If you want to do it through mutual funds, Morningstar put together list of the “Thrilling 31” funds. Morningstar started with a universe of 15,000 funds. It screened for funds with the following characteristics:
· Expense ratio in the Morningstar category's cheapest quintile.
· Manager investment of more than $1 million in the fund.
· Morningstar risk rating lower than high.
· Morningstar analyst rating of bronze or higher (the higher levels are silver and No. 1 gold).
· Parent pillar rating better than average. That rating measures the fund company’s quality.
· Returns greater than the fund's category benchmark over the manager's tenure for a minimum of five years.
· A minimum investment no greater than $50,000.
Gold-Rated Funds
Here are five of the gold-rated funds on the list:
· American Funds American Mutual (AMRMX)
· Dodge & Cox Global Stock Fund (DODWX)
· T. Rowe Price Mid-Cap Growth (RPMGX)
· Vanguard Dividend Growth (VDIGX)
· Vanguard Wellington (VWELX)
American Funds American Mutual: “The fund is cautious by design,” writes Morningstar analyst Alec Lucas. “It focuses on dividend-paying industry leaders.”
The fund offers downside protection. Since 1950, it has beaten the S&P 500 in all 17 market declines of 15% or more, he said. “The fund won’t shine in rallies, but it tends to be competitive over a cycle.”
Dodge & Cox Global: The fund has a contrarian value strategy. It focuses on developed nations but will also go into emerging markets.
Its value investments might take time to work out, “but the Dodge & Cox team is patient and opportunistic,” writes Morningstar analyst Tony Thomas. “Selective currency hedging, and occasional use of derivatives help temper some of the strategy’s risks.”

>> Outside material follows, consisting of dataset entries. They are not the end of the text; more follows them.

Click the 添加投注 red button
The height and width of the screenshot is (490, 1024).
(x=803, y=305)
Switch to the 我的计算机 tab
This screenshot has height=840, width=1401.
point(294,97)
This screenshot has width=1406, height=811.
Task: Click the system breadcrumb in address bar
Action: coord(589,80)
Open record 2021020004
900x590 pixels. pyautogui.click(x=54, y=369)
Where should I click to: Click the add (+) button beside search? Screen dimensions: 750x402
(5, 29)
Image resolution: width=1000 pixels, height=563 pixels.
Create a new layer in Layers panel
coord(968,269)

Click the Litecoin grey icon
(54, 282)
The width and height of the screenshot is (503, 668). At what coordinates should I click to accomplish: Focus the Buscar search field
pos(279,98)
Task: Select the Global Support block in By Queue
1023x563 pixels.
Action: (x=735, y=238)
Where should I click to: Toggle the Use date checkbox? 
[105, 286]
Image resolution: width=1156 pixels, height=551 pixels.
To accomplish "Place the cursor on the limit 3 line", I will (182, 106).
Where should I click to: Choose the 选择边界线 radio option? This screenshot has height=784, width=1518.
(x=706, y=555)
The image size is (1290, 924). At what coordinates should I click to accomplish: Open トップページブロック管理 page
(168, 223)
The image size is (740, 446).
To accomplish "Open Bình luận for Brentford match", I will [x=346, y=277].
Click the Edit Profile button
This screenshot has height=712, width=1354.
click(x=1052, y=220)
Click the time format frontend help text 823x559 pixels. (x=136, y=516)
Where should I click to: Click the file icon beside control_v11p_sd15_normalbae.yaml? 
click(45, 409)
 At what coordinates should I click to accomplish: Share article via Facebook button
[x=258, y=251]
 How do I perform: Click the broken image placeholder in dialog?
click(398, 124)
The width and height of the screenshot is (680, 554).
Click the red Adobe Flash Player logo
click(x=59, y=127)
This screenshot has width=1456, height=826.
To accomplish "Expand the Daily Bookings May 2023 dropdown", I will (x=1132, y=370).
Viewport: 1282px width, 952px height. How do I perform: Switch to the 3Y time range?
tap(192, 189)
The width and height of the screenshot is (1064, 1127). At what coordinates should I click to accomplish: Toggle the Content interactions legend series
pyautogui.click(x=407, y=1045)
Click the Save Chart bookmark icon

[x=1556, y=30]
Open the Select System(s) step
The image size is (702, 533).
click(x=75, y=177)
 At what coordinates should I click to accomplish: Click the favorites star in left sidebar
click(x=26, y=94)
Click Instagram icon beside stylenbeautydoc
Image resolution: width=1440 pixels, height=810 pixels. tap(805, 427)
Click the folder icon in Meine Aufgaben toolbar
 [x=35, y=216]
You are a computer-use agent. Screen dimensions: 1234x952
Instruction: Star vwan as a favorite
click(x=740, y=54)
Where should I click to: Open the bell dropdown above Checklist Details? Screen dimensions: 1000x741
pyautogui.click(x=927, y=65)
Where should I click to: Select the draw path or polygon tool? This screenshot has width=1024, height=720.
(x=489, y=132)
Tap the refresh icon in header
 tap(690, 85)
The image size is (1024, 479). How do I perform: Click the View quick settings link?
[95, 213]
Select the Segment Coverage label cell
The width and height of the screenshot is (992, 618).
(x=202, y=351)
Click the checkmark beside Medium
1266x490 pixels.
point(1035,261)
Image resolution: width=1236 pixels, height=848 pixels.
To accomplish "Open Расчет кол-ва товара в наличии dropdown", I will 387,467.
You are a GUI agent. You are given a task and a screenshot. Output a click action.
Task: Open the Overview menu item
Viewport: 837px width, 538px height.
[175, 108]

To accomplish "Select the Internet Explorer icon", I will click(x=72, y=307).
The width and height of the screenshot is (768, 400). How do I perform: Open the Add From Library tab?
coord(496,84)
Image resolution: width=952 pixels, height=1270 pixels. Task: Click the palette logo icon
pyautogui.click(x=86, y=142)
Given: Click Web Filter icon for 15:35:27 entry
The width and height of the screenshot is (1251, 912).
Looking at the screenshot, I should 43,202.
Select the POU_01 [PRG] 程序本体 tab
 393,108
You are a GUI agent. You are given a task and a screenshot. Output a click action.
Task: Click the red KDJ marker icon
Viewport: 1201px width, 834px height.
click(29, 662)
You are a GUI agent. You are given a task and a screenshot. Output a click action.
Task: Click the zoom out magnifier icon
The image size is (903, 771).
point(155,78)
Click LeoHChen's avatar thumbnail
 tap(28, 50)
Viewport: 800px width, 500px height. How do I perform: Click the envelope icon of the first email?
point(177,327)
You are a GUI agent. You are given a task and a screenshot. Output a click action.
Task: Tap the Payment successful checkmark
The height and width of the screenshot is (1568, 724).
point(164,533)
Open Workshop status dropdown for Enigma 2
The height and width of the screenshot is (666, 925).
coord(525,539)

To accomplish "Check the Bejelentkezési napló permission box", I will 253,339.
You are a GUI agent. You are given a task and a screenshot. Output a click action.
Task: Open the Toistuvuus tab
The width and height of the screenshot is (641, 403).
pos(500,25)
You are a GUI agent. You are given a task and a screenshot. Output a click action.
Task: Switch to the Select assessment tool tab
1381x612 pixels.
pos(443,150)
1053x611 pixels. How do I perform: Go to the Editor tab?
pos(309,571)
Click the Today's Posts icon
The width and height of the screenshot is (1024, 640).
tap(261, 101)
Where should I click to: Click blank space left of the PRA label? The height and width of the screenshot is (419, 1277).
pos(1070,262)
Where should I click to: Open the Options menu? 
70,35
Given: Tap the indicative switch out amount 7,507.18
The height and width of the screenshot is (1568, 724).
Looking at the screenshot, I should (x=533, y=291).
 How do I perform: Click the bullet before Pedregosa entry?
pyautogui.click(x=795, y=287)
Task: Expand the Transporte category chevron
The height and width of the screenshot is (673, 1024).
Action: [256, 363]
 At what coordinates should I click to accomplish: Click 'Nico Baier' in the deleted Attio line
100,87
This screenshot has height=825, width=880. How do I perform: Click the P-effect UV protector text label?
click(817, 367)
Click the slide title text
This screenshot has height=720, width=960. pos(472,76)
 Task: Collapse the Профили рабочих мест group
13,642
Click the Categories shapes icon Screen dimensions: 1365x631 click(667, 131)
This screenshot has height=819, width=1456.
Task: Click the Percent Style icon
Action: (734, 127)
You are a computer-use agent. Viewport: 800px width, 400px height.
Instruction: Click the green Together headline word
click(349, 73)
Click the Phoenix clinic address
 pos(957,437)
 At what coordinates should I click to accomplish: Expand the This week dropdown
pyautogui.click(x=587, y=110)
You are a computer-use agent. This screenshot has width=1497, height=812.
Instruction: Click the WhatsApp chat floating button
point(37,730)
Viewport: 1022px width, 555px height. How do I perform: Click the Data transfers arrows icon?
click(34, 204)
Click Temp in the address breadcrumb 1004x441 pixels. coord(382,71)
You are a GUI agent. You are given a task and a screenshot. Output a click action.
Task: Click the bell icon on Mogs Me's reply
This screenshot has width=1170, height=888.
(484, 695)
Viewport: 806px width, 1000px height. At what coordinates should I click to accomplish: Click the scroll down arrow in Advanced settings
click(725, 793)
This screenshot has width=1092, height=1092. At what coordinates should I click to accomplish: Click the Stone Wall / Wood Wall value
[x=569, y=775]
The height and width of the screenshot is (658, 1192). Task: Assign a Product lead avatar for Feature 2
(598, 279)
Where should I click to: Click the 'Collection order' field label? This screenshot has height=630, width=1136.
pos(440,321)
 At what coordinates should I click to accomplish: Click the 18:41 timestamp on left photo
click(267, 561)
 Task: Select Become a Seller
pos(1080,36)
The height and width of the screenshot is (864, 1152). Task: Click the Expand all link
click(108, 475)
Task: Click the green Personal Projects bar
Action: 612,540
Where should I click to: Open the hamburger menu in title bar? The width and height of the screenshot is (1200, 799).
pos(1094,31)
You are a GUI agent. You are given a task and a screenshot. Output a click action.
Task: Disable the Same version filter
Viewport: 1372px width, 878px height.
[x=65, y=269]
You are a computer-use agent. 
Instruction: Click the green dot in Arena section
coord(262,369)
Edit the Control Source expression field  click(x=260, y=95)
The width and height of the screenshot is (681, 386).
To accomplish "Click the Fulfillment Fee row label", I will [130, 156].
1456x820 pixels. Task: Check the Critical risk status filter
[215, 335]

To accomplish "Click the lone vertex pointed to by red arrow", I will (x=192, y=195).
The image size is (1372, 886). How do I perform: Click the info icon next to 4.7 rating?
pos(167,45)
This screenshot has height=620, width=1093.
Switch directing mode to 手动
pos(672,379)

T. Rowe Price Mid-Cap Growth: The fund emphasizes paying reasonable prices for future cash flow and earnings in growth companies. “Few strategies can match this one’s long track record of success and proven, disciplined process,” writes Morningstar analyst Adam Sabban.
Vanguard Dividend Growth: The managers’ “approach to building the fund’s 40- to 50-stock portfolio blends disciplined, benchmark-agnostic focus on firms likely to continue increasing their dividends at a double-digit rate with a willingness to learn and adapt,” Lucas writes.
In bull markets, “the fund can look anemic next to most peers,” he said. “However, it tends to make up lost ground in down markets.”
Vanguard Wellington: The fund targets “high-quality, dividend-paying large caps with a durable edge, while remaining disciplined about valuation,” writes Morningstar analyst Patricia Oey.
The managers are willing to pay more for firms they believe have long-term growth opportunities, she said.
The author of this story owns shares of Vanguard Dividend Appreciation ETF.